Work to do — Report how many lines below contain the word "arrow", counting only matches in the same case, and give only the number.

Available records —
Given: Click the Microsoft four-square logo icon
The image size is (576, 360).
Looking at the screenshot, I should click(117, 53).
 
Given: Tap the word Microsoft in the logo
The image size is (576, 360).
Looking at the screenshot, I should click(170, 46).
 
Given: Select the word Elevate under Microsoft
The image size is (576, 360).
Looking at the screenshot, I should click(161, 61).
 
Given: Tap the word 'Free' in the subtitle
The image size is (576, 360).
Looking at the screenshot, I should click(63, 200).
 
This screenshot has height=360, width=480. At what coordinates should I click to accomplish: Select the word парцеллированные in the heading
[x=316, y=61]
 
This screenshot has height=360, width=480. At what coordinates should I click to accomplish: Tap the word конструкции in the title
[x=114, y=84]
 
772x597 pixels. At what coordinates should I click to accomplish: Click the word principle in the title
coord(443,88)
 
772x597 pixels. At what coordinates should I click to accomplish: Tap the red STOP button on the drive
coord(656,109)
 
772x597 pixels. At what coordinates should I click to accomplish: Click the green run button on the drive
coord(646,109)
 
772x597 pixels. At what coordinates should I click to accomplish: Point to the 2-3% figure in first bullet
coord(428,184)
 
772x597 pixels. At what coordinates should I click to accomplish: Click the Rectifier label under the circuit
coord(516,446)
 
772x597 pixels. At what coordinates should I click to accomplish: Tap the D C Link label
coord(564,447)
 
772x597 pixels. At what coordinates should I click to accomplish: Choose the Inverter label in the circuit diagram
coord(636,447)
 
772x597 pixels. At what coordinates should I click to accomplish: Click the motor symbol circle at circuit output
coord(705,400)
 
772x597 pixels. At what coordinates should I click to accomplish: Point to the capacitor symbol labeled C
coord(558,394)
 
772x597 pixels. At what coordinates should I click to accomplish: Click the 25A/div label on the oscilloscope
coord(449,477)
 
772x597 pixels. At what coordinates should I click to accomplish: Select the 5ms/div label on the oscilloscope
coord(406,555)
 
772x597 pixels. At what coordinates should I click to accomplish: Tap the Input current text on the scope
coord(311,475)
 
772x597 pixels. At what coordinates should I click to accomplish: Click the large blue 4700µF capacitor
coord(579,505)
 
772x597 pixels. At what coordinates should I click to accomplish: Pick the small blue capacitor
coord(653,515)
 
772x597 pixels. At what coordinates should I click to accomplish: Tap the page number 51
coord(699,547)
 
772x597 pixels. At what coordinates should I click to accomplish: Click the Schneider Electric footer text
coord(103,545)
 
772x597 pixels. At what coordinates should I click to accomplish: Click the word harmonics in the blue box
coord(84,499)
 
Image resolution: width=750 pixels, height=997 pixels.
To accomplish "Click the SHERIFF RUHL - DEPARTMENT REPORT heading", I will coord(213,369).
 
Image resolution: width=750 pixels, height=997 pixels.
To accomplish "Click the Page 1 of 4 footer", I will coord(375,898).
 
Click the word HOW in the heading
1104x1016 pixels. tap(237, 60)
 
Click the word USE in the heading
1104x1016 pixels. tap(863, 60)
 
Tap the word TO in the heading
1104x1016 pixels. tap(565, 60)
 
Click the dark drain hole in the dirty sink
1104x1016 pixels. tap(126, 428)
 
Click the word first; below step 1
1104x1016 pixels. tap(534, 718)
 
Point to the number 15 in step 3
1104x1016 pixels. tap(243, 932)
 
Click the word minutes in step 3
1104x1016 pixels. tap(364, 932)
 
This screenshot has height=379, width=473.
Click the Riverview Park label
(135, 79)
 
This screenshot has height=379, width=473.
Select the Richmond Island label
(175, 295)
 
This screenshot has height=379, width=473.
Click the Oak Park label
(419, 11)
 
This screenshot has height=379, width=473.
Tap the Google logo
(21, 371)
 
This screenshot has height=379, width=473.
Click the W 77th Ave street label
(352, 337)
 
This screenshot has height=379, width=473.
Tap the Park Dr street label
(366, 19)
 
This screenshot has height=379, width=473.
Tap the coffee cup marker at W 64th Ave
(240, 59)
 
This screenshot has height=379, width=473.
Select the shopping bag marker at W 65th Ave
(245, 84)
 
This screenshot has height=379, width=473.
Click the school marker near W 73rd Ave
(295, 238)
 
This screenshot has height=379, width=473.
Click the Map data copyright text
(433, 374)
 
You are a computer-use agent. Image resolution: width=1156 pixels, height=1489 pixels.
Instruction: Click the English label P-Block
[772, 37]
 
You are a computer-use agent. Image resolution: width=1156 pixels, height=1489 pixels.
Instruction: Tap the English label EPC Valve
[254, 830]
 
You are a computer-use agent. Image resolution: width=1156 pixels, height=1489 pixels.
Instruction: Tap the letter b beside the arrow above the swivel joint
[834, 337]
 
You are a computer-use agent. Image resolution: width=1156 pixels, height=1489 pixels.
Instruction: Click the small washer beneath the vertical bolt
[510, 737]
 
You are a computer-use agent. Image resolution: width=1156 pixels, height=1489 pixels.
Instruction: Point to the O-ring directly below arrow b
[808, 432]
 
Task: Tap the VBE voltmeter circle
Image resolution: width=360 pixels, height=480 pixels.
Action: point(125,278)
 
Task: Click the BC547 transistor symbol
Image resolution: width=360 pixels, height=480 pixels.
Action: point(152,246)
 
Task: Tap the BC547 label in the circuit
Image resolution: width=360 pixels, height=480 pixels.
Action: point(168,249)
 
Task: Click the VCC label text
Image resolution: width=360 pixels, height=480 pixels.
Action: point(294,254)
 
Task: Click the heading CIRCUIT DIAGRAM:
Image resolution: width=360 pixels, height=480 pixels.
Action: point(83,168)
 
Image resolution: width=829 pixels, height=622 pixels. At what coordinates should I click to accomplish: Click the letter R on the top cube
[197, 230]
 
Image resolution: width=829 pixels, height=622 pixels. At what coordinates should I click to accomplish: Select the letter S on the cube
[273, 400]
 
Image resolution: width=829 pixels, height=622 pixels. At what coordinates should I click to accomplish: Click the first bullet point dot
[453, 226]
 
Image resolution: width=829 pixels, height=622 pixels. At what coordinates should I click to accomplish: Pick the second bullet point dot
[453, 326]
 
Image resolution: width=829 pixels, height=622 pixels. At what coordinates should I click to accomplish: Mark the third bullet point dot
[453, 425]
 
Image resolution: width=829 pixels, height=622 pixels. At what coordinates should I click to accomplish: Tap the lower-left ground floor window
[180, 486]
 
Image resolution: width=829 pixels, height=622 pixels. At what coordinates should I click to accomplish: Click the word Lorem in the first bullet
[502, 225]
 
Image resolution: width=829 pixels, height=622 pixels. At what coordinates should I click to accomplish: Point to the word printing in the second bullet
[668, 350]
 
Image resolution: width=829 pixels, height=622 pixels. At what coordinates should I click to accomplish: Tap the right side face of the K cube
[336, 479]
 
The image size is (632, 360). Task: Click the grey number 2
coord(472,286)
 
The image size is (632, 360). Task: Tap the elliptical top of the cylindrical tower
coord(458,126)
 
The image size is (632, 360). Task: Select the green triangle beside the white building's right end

Response for this exercise — 2